In comparison, not grade separating on 16th Ave N would impact 40,680 movements.

That is one reason why I view not having a level crossing at Samis as a nice to have (over the nice to have underground entirely, but not high priority), not a must have. It is literally an order of magnitude.
 
Tunnelling only 16th means two awkward tunnel portals on Centre St, instead of one north of 16th and one tucked away heading into the escarpment. Penny wise and pound foolish.
If you want a 9th Ave Station it is a potential option. I'd be fine with dropping the station in exchange for a much better 16th Ave. You'd still need an emergency exit and ventilation building though due to the tunnel length, and those are cost drivers.
 
Personally, I’d rather we spent the money now and did the tunnel under 9th ave, even if it meant, roughing in a station and finishing the station later. My concern is the same as the others, I can’t imagine the cost and hassle of trying to do it 20 years from now when we can spend the $100million today and get it done.
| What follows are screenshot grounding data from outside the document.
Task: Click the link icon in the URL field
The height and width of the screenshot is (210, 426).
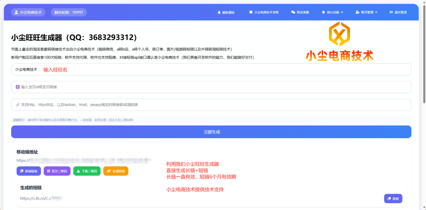Action: (17, 105)
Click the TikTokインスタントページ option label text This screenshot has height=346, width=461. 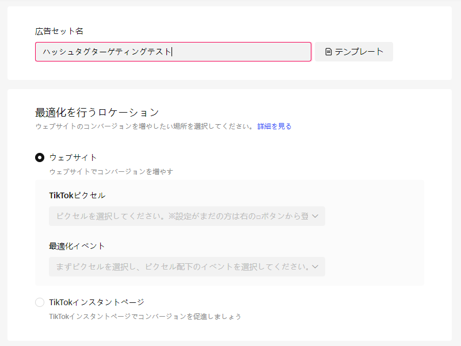97,302
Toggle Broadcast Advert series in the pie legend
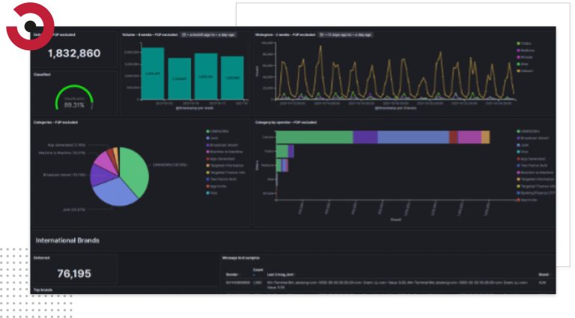This screenshot has height=318, width=575. pos(222,145)
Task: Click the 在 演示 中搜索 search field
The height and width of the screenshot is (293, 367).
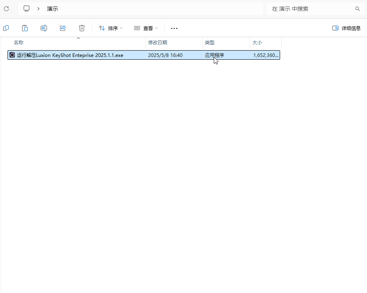Action: 308,9
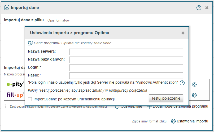Close the Ustawienia importu z programu Optima dialog
Viewport: 214px width, 132px height.
[183, 33]
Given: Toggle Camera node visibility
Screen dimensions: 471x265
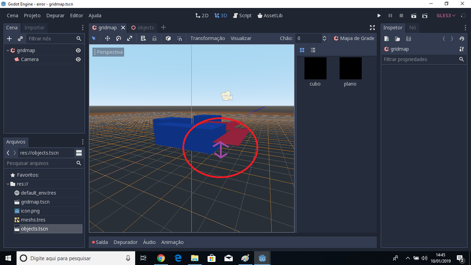Looking at the screenshot, I should (x=78, y=59).
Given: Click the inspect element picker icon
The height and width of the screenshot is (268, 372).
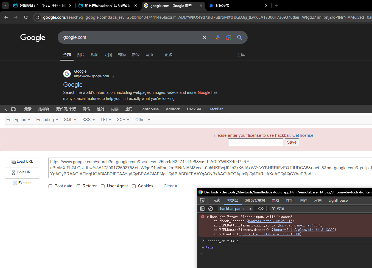Looking at the screenshot, I should tap(5, 109).
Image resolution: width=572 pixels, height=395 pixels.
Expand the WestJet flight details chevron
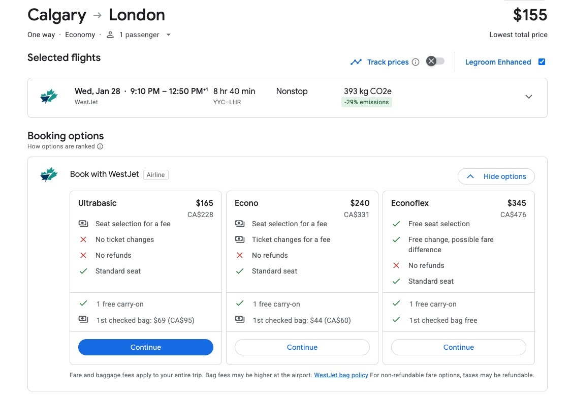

I know it’s not cheap, but it’s such a mishmash trying to do it the other way.
 
If we have the same amount of traffic moving through the intersection of 16th Ave and Centre St 20 years from now as we do today, we will have failed at city building. With the right infrastructure investments, there should be far fewer cars moving through that intersection in the future than there is today. We should be planning and investing in our city so that in the future people will be asking 'why on earth did they think of spending hundreds of millions of dollars extra to grade separate that intersection when it's not even that busy'?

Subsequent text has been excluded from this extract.